Com a missa vespertina da Ceia do Senhor, abre-se o Tríduo Sagrado que nos introduz na dinâmica do mistério pascal de Cristo: a passagem da morte para a vida gloriosa do Ressuscitado.

Na primeira leitura tirada do livro do Êxodo, o texto descreve como os judeus celebram a sua páscoa, cada ano, para fazer memória da sua libertação do Egito. A Páscoa para os judeus é memória da passagem de Javé que livra as casas dos israelitas da morte dos primogênitos e da passagem do Mar Vermelho atravessado milagrosamente.

Nós cristãos, celebramos a páscoa de Cristo, a sua passagem da morte na cruz para uma nova vida.

Na ceia pascal de Quinta-Feira Santa, Jesus instituiu a Eucaristia. Nessa ceia, com os seus apóstolos, Jesus tornou presente, sacramentalmente, nos sinais do pão e do vinho, sua oferta ao Pai pela salvação de todos nós. “Isto é o meu corpo, que será entregue por vós”. “Este é o meu sangue da nova e eterna aliança, que será derramado por vós, para a remissão dos pecados.”

Jesus instituiu a Eucaristia que é a atualização do seu sacrifício, memorial de sua morte e ressurreição e  São Paulo recordará esta verdade aos Coríntios: “Todas as vezes, de fato, que comerdes deste pão e beberdes deste cálice, estareis proclamando a morte do Senhor, até que ele venha”  (I Cor 11,26). É também a renovação da Ceia do Senhor, com os seus apóstolos, na qual ele nos dá o seu Corpo e o seu Sangue como alimento de vida eterna.

A Eucaristia é também sacramento da presença real do Cristo ressuscitado entre nós, para ser visitado, adorado e glorificado por nós e ser levado aos enfermos e idosos impossibilitados de participar da celebração eucarística. Por isso, no final da nossa celebração, a sagrada Eucaristia será levada em solene procissão até a Capela do Ssmo. Sacramento para a nossa adoração.

Na Quinta-Feira Santa, juntamente com a Eucaristia, Jesus instituiu o ministério sacerdotal.

Ao dizer aos apóstolos: “Fazei isto em memória de mim”, Jesus quis ter a necessidade de homens que, chamados por Deus e  consagrados pelo Espírito Santo, agissem em união íntima com a sua pessoa, para perpetuar, no tempo e no espaço o memorial de nossa redenção na celebração da Eucaristia e para distribuir aos que se aproximassem da mesa do Senhor, o alimento de vida eterna.

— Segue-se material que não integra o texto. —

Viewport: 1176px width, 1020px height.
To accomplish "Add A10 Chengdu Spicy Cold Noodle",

Hoje é um dia especial não só para agradecer o tesouro da Eucaristia, fonte e cume da vida cristã, mas também para agradecer e rezar pelos  presbíteros e pedir a Deus pelo aumento das vocações sacerdotais.

Dom e mistério é o sacramento do altar, dom e mistério é também o sacerdócio, tendo surgido os dois, a eucaristia e o  sacerdócio, do Coração de Cristo durante a Última Ceia” (João Paulo II)

No evangelho de João, a instituição da Eucaristia não é evocada explicitamente, mas João coloca durante a ceia, no lugar da instituição da Eucaristia, um gesto simbólico que dá o sentido da eucaristia e define toda a vida de Jesus. Jesus se ajoelha e lava os pés dos discípulos.  No tempo de Jesus, o costume de lavar os pés era um gesto de acolhida, de hospitalidade. Os escravos lavavam os pés dos seus senhores, as mulheres os do seu marido, as crianças os de seus pais. No Evangelho, como escutamos, Jesus realiza este gesto durante a ceia e é ele o Senhor que o realiza,  não o escravo.

A cena do Lava-pés, ao lado da cruz, expressa  a doação de si mesmo que Jesus faz à humanidade na Eucaristia. Ao substituir a narração da Eucaristia pelo lava-pés, São João mostra-nos que a Eucaristia ao nos unir a Cristo, deve levar-nos também a solidariedade com os nossos irmãos, sobretudo os mais pobres. Comungar o Cristo, é comungar com o irmão.

É impossível separar  a Eucaristia do sacrifício ministerial como também, é impossível separá-la do amor fraterno. A entrega total de Cristo na Última Ceia pede de todo discípulo seu que se coloque a serviço do irmão mais necessitado. “Se eu,  Senhor e mestre, vos lavei os pés, também vós deveis lavar os pés uns dos outros. Dei-vos o exemplo, para que façais a mesma coisa que eu fiz”   (Jo 13, 13-15).